ABD ve Rusya’nın Ukrayna savaşını sonlandırmak için yeniden temas kurması, Çin’i endişelendiriyor.
Amerikan medya kuruluşu CNN, ABD Başkanı Donald Trump’ın, Rusya Devlet Başkanı Vladimir Putin’le diyaloğu tekrar başlatarak “yıllardır oturmuş ABD dış politikasını altüst ettiğini” yazıyor.
Bu durumun, Çin lideri Şi Cinping’in Washington ve Moskova’yla ilişkilerini kaçınılmaz olarak etkileyeceğine dikkat çekiliyor.
Trump, yaklaşık bir ay önce yaptığı açıklamalarda, Ukrayna savaşının durdurulması için Çin’in desteğinin gerektiğini söylemişti. Pekin’in Rusya üzerindeki etkisinin, çatışmaların sonlandırılması için önemli olduğunu belirtmişti.
Ancak son gelişmelerle Pekin’in “Rusya’nın müttefiki ve küresel güç olarak barış görüşmelerinin dışında bırakıldığı” ifade ediliyor.

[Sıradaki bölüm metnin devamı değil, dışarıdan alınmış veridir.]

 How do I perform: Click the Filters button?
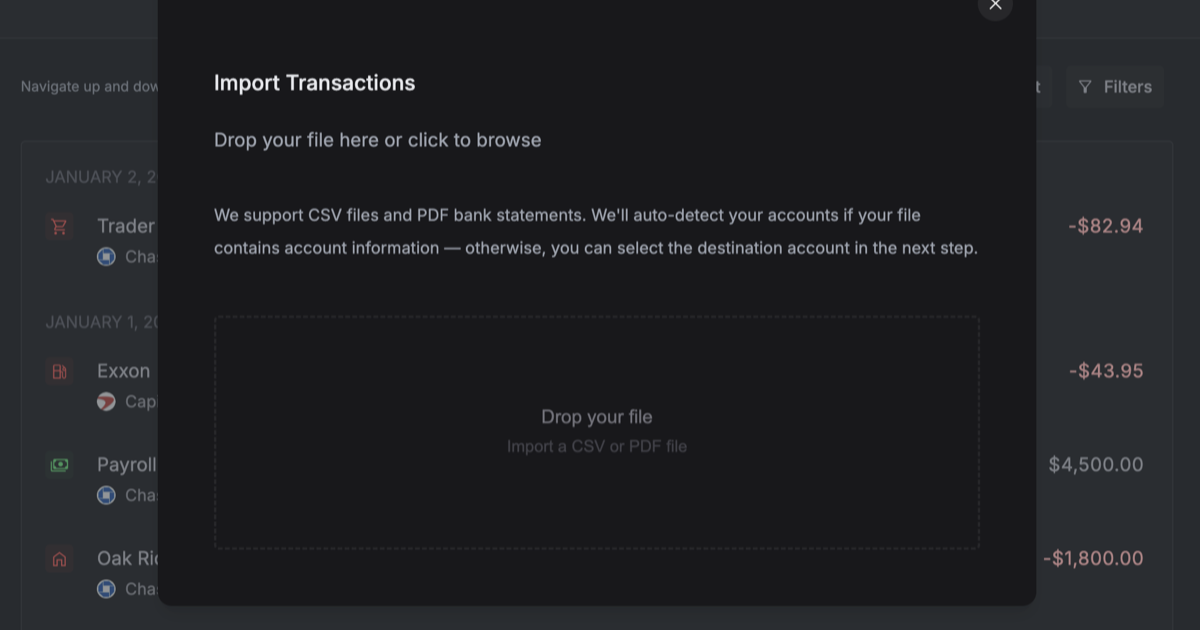1114,87
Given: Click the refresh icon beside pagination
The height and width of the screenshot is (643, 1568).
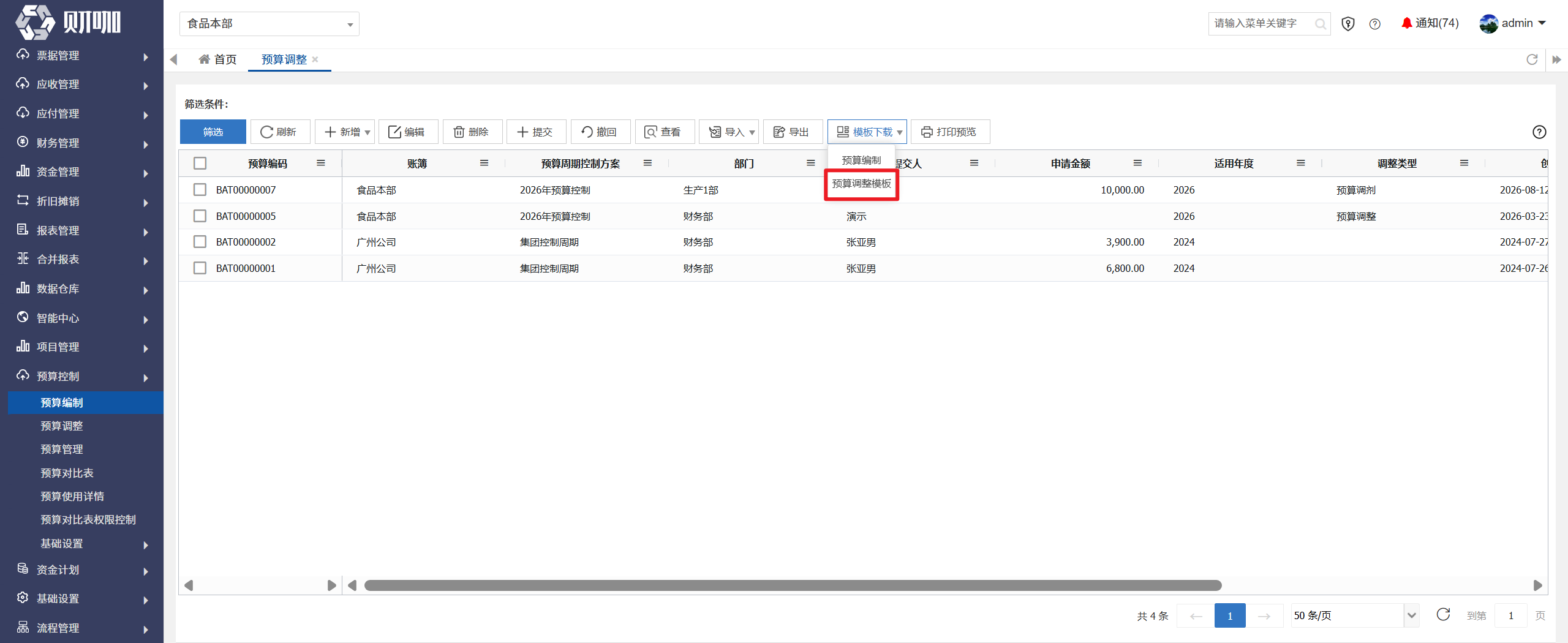Looking at the screenshot, I should pos(1443,615).
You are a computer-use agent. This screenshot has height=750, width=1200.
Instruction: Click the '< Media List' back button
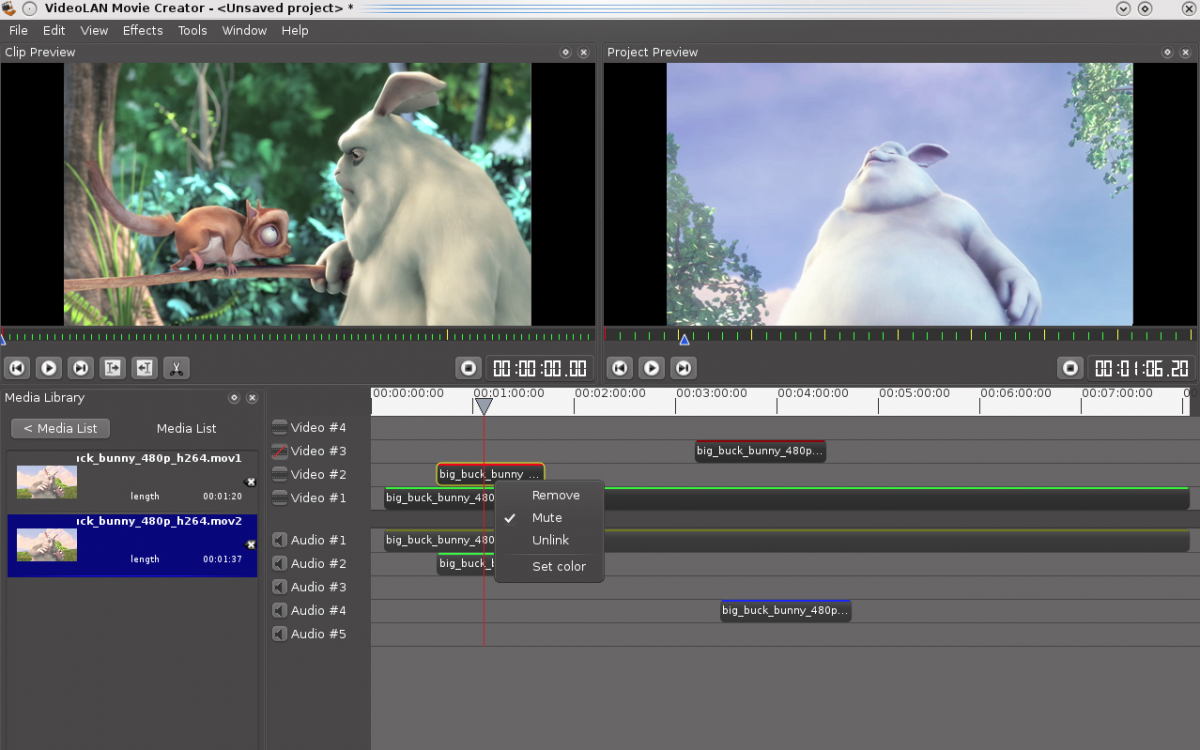(x=61, y=428)
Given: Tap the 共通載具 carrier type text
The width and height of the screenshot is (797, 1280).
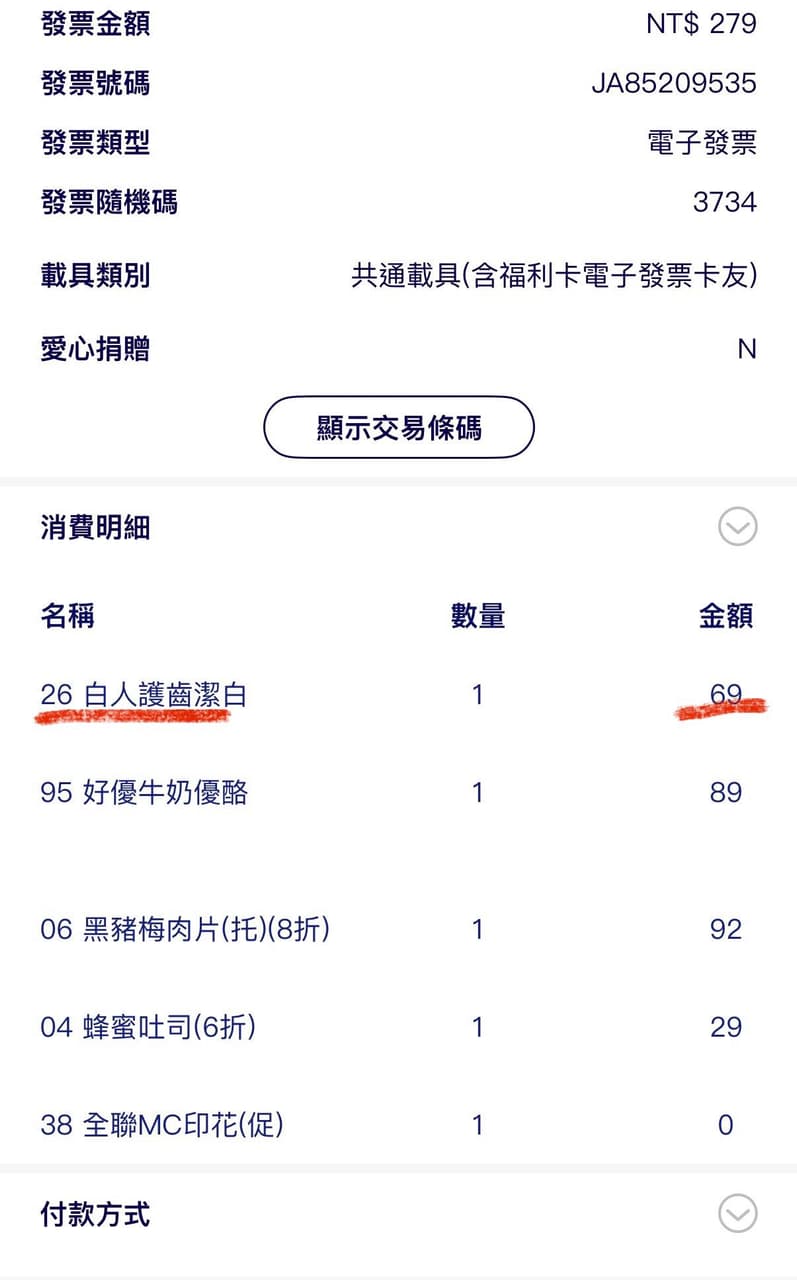Looking at the screenshot, I should 554,275.
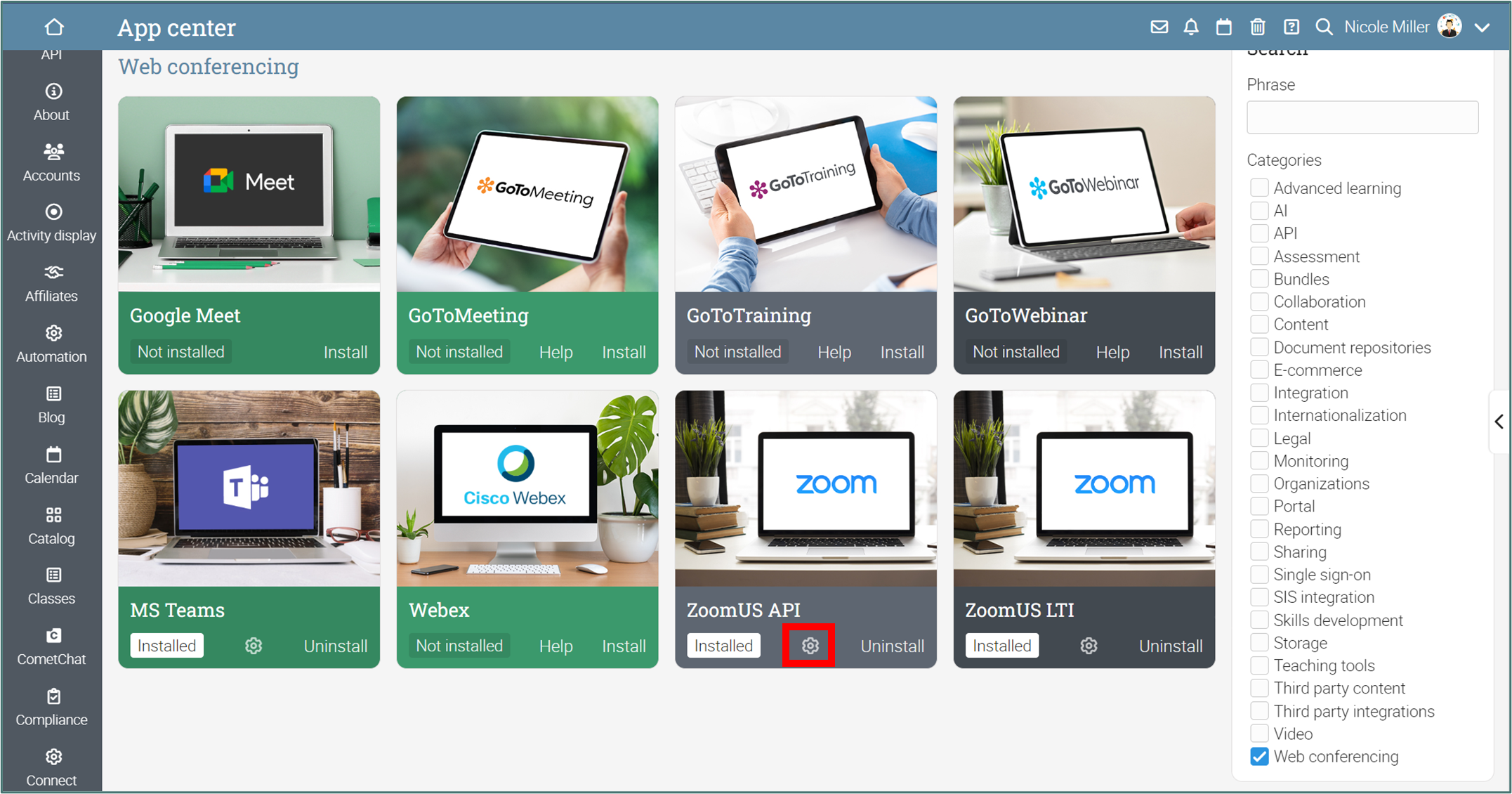1512x794 pixels.
Task: Go to Catalog in the sidebar
Action: [52, 526]
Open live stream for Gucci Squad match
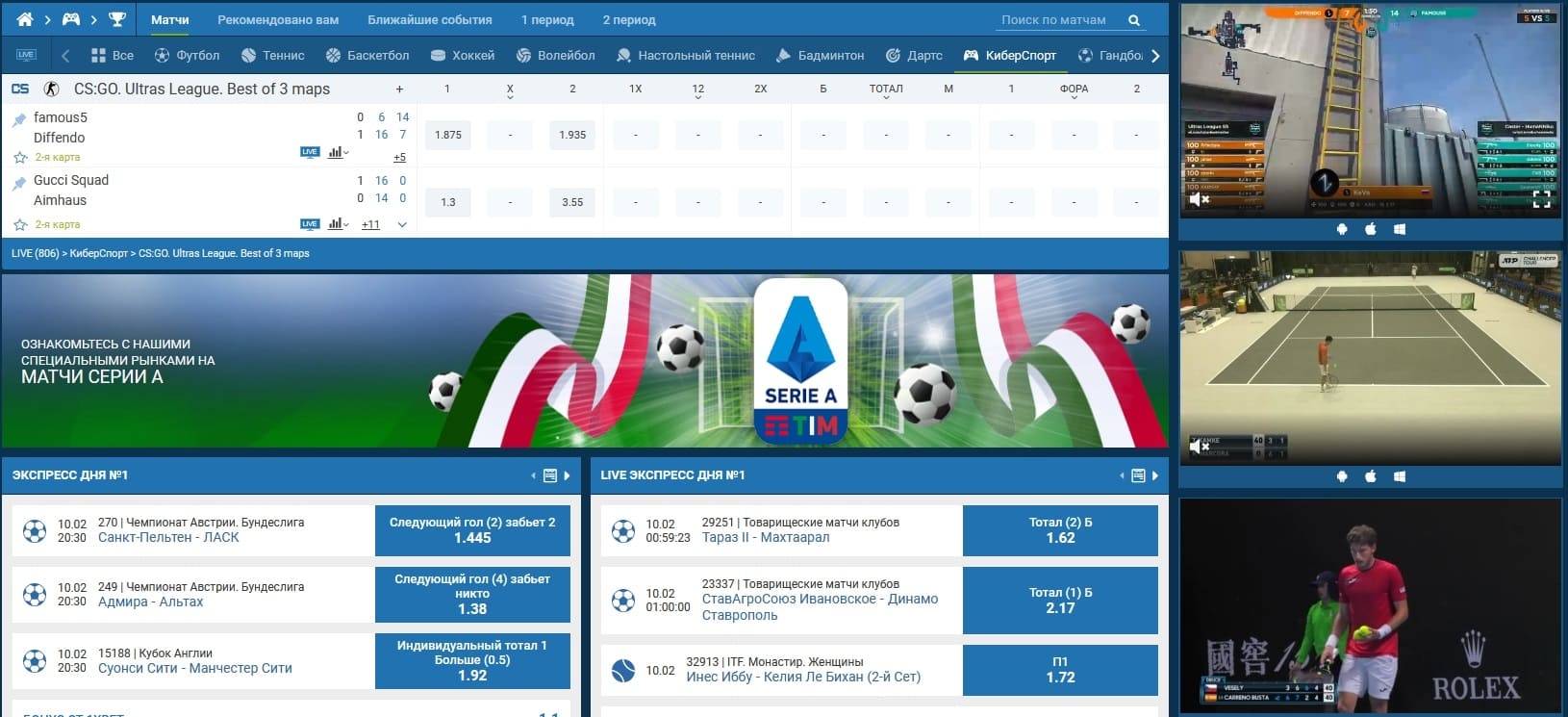The image size is (1568, 717). (x=310, y=224)
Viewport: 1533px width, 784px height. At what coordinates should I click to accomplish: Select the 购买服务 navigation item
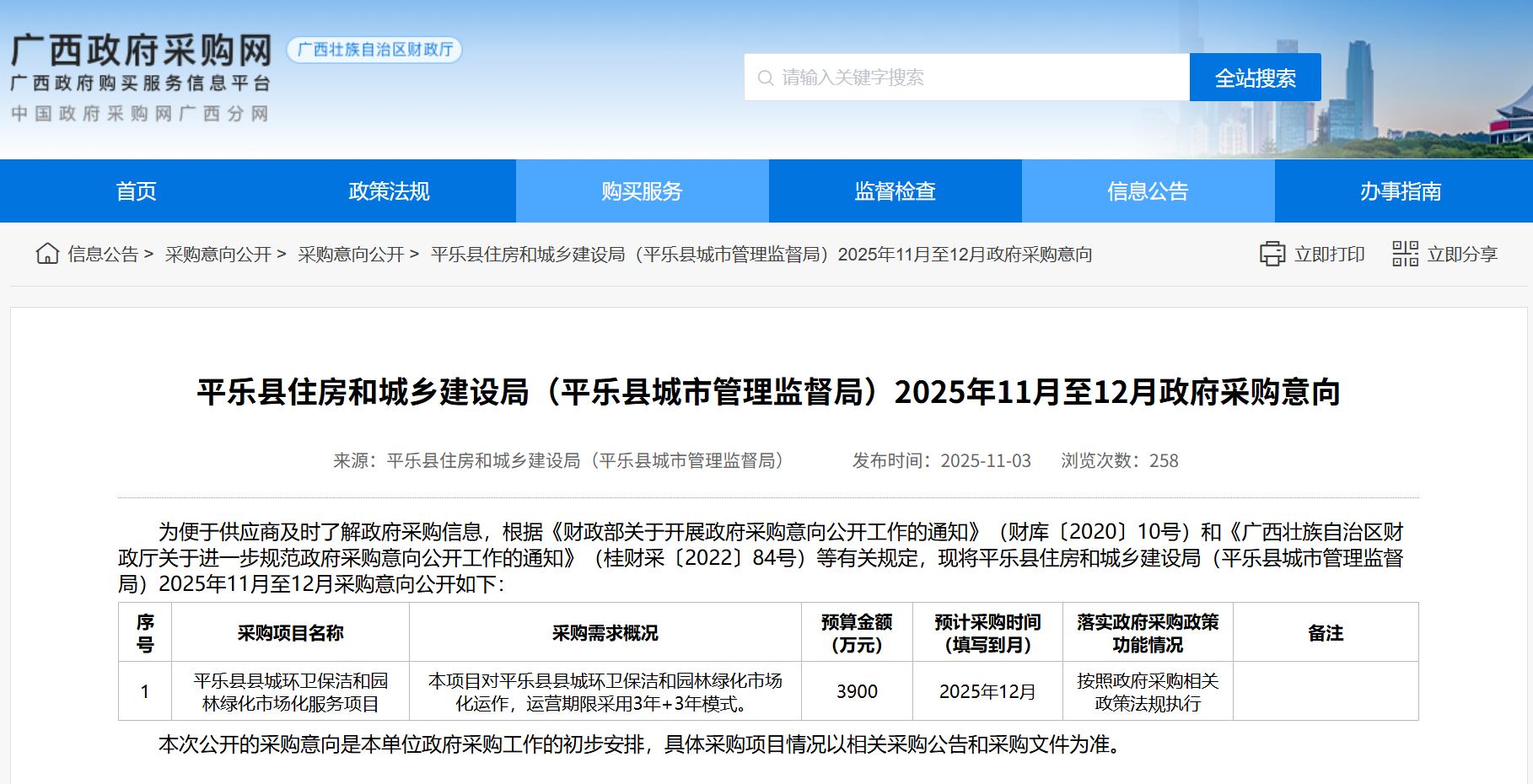(x=642, y=191)
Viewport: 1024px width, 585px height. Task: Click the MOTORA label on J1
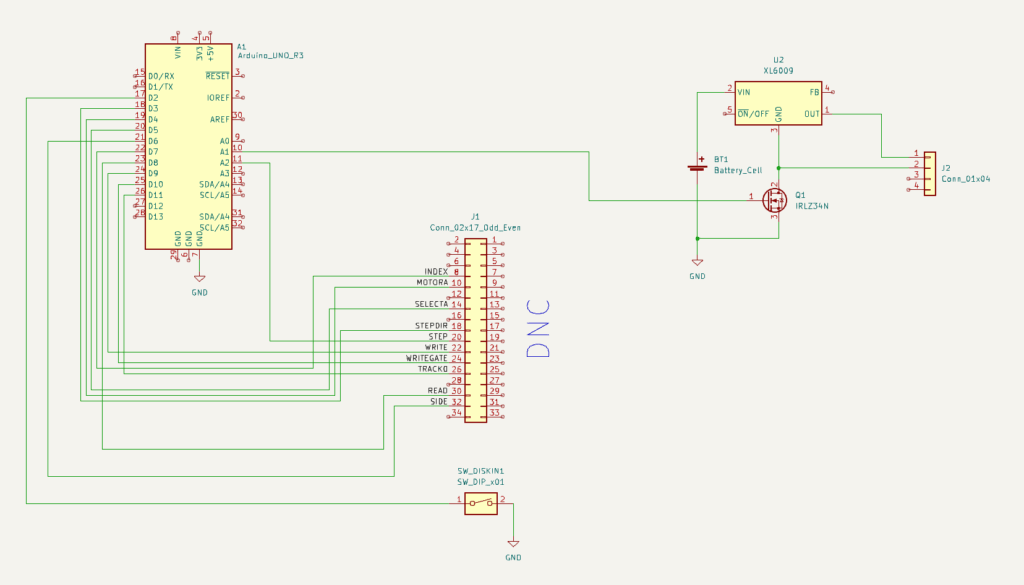432,283
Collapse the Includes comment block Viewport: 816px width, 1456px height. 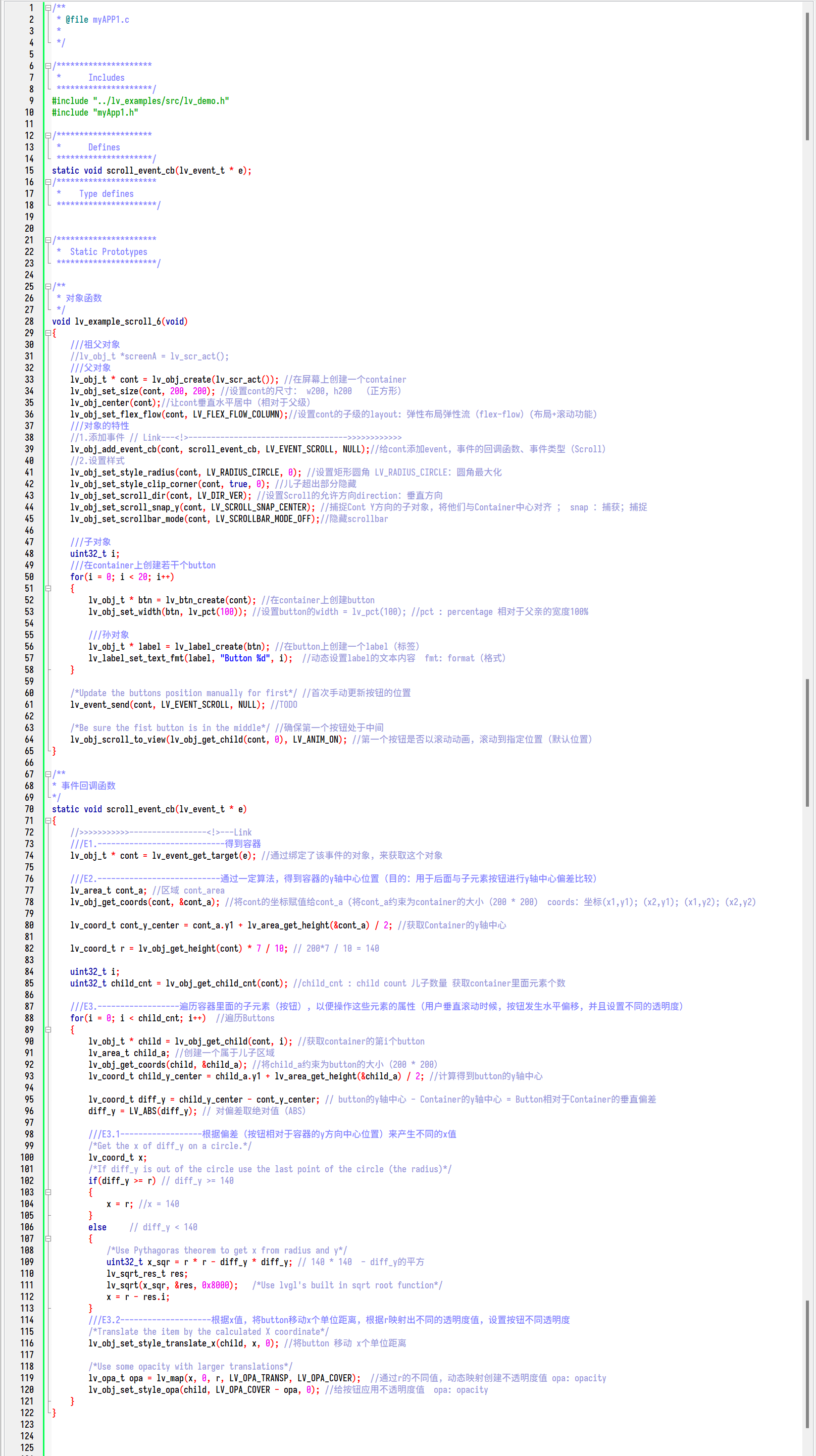coord(47,66)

Washington’ın, Kremlin’le bağlarını güçlendirerek Rusya’nın İran, Kuzey Kore ve Çin’le ilişkilerini zayıflatmayı amaçlayabileceği yazılıyor. Diğer yandan özellikle Rusya ve Çin arasındaki ilişkilerin derin olduğu, Washington’ın burada istediğini elde edemeyebileceği aktarılıyor.
Şanghay'daki Doğu Çin Normal Üniversitesi’nden Yu Bin şu değerlendirmeleri paylaşıyor:
Çin ve Rusya ilişkileri kendine has özellikler barındırıyor, özellikle son 10 yıllık dönemde oluşturulan güçlü bir temele ve kurumsal bağlara sahip.
Yu, ABD-Rusya hattında anlaşma sağlanması ve Ukrayna savaşının sonlanması halinde, Washington’ın Pekin’e “yoğunlaşabileceğine” dikkat çekiyor.
ABD Savunma Bakanı Pete Hegseth, geçen ayki açıklamasında Tayvan meselesine de atıfta bulunarak Çin’in “Hint-Pasifik bölgesindeki saldırganlığıyla mücadele etmeyi” amaçladıklarını söylemişti.
Trump ve Putin arasındaki yakınlaşma sinyalleri, Ukrayna ve Avrupa ülkelerinde sürecin dışında bırakılma endişesi yaratıyor.
Çin ise Ukrayna’daki barış görüşmelerinin tamamen dışında kalmamak için, Avrupa ülkelerine göz kırparak süreçte “tüm tarafların rol oynaması gerektiğini” bildirmişti.